TWENTY-FOUR

AHNI CLIMBED OUT OF THE SKIMMER ATTHE FAMILY DOCK, feeling as if she had been absent for weeks rather than a handful of days. The thick tropical heat, rich with scents of green and rot oppressed her in a way it never had before, smothering her in a blanket of memory. She made her way to her father’s apartments. He expected her. Plates of delicacies covered a low table in his elegant rooms.

Her father was waiting for her. Ahni accepted an eggshell cup of pale, clear tea from him, complimented him on the tea and the age of the pot and sipped it. The flowery fragrance brought the scent of home to her nostrils. They grew tea on the platforms but it would not taste like this. Every tea tasted of its growing place.
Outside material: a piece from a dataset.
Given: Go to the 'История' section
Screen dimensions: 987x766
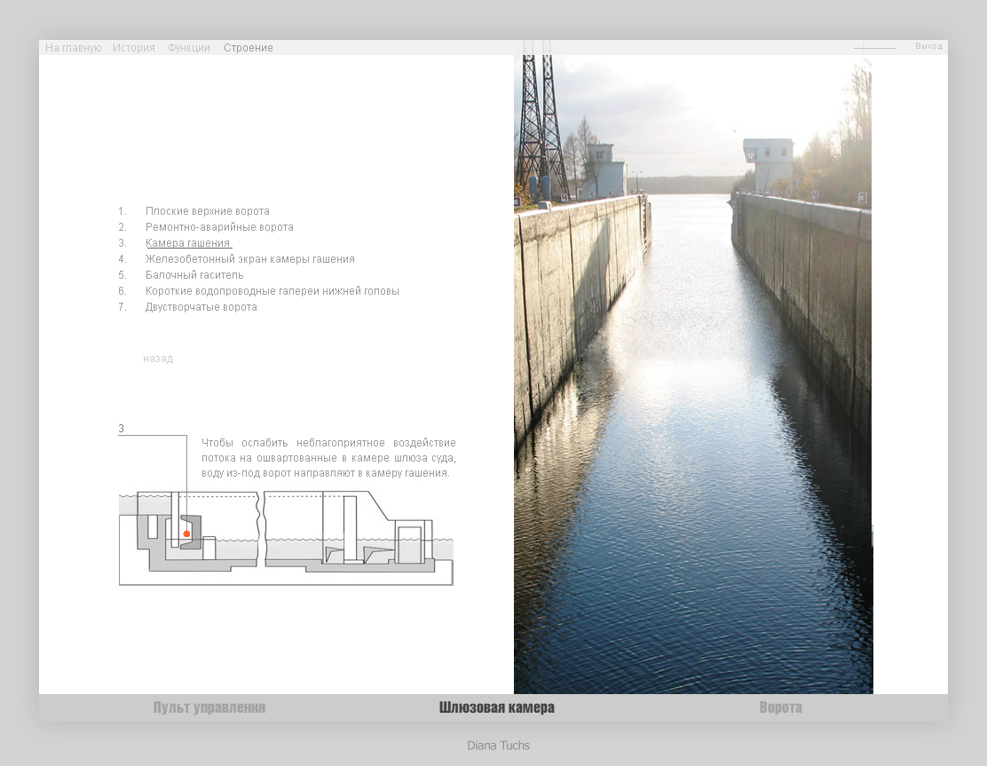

“I am impressed with your competence in the matter of the World Council vote. I have studied the small points of leverage you used to persuade uncertain voters.” He nodded. “You used a minimum amount of force to divert a mountain.”

Ahni bowed her head.

“I am pleased with my choice of heir. I am old. It is time to permit my successor to take over the family’s business.”

“Ah, but you will live forever, Father.” Ahni raised her eyebrows. “I have looked at the results from the private research that you so generously fund.”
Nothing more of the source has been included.